Well, SBT projects also come with a bunch of default tasks that aren't defined explicitly in their project definition; some of them are defined by plugins and some of them are defined... somewhere (I genuinely don't know where the tasks that are available by default come from, or how to see a list of all of them except by using the interactive commands). So an SBT project is not self-contained in that sense either. In maven anything that's not explicitly defined in the project is coming from its parent pom, which is either the default parent pom or an explicitly specified one, and the default parent pom is a real pom that you can look at that follows the normal rules.
So you do have to understand the concept of a parent pom, but it's not an extra thing that you have to understand, because the default parent and any parent pom you're using in a multi-module project work exactly the same way.
> And building from the IDE is a dumb mistake if the IDE doesn't use the correct build tool underneath: the build is there for a reason and the IDE shouldn't bypass it.
Yes and no: the IDE has a bunch of knowledge of its own that the build tool doesn't, such as which files the user has changed, or which specific test the user has asked to run, or which import the user wants to add a dependency for. So I don't think the idea of the IDE dumbly invoking the build tool and letting it do its thing works (particularly in a language like Scala where you have to rely heavily on incremental compilation if you don't want enormous build times); instead there needs to be a deeper integration where the build tool and the IDE share a structured model of the project, and the IDE can perform a build via that model (effectively embedding part of the build tool as a library, if you like). Likewise I don't want to invoke a separate build REPL to understand the project definition, I want to be able to explore it within the IDE.
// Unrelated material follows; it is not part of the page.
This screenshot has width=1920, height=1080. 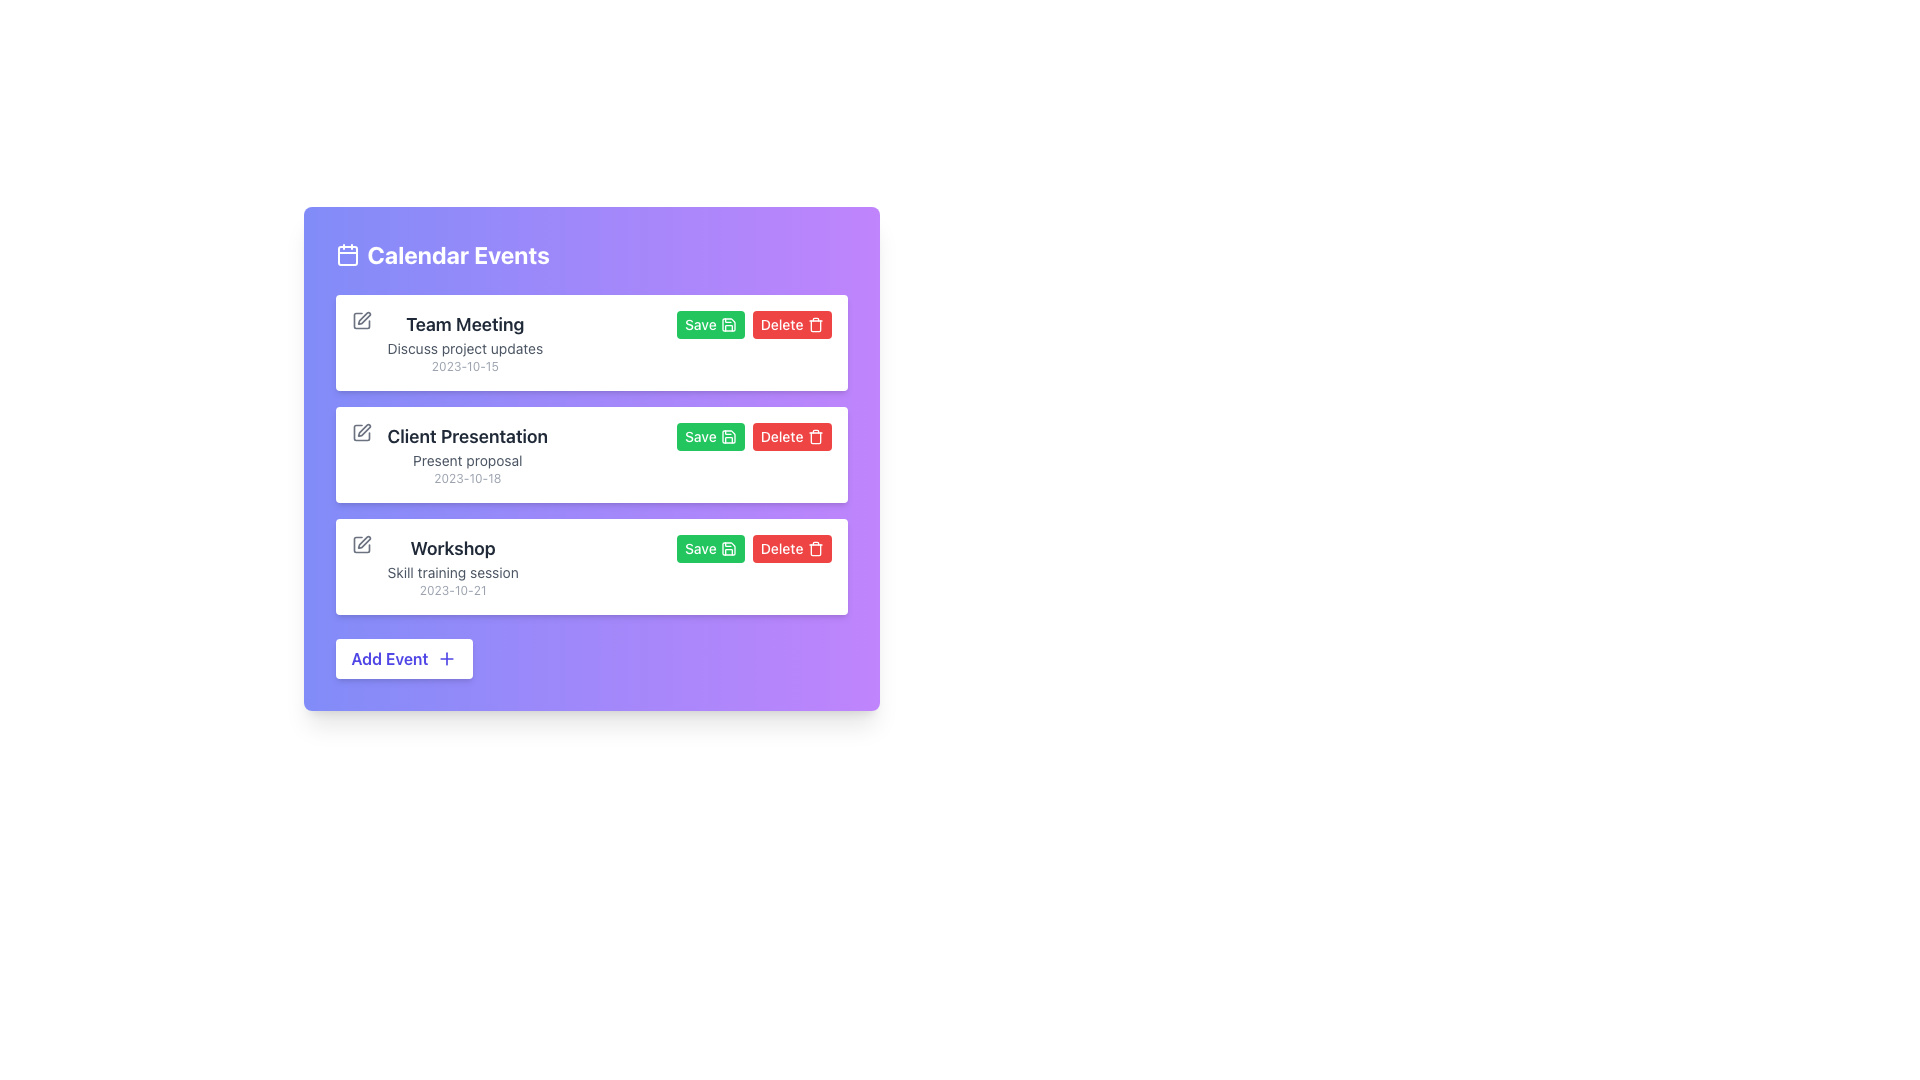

SBT's deeper problems are the 4-dimensional data model and the 3-layer meta-interpretation model. Probably not the best option for really complicated builds, but it's great for simple builds and I appreciate the tireless open source work the folks do to keep it maintained!
Once you start to dig deeper, you find out that setting multimodule projects is still easier in SBT. And if you decide to dig deep and really learn the build tool, it doesn't really matter which one you choose. But devs that chose SBT as their Scala build tool will probably keep using it.